The customer-centric view requires the collection of vast amounts of data and the capabilities to learn robustly on unstructured data. DL provides the tools for such an approach that could provide substantial uplift, for instance for targeting the right customers, over traditional marketing campaigns.
These ideas diffused to the online advertising industry and online advertising to incorporate the data of online social connections. Companies consider how they can obtain a competitive advantage from their data and their data science capabilities. Data is a strategic asset, but you need to think carefully as to how data and data science can provide value in the context of your business strategy and also whether it would do the same in the context of your competitors’ strategies.

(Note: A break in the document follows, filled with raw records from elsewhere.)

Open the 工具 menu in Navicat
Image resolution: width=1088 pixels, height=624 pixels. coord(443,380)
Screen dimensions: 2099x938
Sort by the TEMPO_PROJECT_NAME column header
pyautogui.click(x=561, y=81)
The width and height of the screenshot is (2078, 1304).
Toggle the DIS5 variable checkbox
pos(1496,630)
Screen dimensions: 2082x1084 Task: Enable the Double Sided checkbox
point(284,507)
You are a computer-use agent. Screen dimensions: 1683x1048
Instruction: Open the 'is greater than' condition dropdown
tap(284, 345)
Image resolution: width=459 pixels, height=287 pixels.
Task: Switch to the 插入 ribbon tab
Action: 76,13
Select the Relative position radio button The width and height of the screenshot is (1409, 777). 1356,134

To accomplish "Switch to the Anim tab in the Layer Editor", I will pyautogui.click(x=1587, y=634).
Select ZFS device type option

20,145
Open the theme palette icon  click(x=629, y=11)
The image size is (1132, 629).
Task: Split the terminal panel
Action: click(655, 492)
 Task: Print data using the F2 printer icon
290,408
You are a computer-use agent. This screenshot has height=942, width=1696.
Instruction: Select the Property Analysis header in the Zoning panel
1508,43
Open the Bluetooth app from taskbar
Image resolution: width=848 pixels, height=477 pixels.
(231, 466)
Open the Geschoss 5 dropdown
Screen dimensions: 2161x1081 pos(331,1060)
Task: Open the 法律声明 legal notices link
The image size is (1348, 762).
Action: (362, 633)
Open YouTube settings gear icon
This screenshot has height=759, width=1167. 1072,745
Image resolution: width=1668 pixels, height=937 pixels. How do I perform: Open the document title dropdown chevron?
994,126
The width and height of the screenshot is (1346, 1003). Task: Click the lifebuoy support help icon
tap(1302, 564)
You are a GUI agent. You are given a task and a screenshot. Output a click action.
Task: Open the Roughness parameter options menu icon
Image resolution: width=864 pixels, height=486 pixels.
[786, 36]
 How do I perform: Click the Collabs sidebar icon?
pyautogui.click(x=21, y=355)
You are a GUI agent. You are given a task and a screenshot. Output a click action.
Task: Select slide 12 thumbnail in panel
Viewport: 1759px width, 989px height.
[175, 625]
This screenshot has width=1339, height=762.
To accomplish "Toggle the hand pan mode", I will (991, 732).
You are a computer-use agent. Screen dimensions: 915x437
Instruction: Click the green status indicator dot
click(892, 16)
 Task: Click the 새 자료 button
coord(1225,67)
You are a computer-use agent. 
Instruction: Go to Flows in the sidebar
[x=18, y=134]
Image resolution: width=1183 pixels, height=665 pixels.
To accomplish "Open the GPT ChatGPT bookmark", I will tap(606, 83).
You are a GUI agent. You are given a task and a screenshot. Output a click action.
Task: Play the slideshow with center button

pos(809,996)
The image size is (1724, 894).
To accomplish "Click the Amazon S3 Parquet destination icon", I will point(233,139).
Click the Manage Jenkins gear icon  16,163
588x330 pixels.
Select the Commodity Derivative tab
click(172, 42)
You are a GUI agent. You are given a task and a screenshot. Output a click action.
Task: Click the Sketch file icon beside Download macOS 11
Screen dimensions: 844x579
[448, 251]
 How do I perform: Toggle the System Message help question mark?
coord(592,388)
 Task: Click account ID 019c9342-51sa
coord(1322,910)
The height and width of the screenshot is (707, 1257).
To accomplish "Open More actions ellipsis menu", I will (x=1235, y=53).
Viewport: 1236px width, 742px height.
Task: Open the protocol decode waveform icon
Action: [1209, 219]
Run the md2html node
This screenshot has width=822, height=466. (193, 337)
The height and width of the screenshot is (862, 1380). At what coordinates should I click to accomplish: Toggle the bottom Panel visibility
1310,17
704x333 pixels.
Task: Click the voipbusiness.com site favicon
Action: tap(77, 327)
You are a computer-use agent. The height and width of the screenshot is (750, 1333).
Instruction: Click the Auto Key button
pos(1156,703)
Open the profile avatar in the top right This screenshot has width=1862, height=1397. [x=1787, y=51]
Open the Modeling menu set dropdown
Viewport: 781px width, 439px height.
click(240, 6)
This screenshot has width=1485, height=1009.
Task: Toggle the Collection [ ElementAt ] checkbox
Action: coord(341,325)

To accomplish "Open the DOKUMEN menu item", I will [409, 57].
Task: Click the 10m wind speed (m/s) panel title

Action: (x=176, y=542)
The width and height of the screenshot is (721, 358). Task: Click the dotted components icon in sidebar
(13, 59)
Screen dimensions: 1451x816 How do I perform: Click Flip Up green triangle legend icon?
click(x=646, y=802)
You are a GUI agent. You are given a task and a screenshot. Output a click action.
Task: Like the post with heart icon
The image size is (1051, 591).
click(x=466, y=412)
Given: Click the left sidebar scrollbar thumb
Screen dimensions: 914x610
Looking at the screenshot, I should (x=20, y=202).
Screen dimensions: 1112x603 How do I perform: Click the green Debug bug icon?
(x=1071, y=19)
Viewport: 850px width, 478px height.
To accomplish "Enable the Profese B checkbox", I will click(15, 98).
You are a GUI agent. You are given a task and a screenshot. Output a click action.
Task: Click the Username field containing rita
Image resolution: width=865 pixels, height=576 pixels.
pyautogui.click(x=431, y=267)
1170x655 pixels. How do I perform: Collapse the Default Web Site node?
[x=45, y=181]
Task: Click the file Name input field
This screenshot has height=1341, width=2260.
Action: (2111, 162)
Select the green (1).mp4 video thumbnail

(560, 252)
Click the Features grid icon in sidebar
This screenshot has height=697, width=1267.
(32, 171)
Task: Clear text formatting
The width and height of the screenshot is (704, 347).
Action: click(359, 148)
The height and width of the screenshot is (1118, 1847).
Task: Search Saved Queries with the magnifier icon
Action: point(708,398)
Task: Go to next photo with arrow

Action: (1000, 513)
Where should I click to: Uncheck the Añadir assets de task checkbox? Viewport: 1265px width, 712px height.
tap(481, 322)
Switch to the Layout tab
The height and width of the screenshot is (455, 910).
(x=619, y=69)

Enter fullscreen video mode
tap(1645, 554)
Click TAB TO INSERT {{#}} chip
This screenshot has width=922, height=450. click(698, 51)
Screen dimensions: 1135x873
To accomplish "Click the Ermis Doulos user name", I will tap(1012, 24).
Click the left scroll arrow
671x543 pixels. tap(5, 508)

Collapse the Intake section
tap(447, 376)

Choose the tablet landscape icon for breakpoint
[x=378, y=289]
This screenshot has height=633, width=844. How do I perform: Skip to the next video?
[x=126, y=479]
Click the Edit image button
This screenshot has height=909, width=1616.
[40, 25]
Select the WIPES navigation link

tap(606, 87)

Sometimes is not the data nor the algorithms that create the strategic value but how the extracted insights are implemented in improving products, customer service, and, most important, reorganizing business processes to transform the business. The effectiveness of a predictive model may depend critically on the problem engineering, the attributes created, the combining of different models, and so on. Even if algorithms are published, many implementation details may be critical for getting a solution that works in the lab to work in production.
Success may also depend on intangible assets such as a company culture—a culture that embraces business experimentation is completely different from one that doesn’t. The criteria of success is not the accuracy of the model that data scientists design; it’s the value created from what the business implements.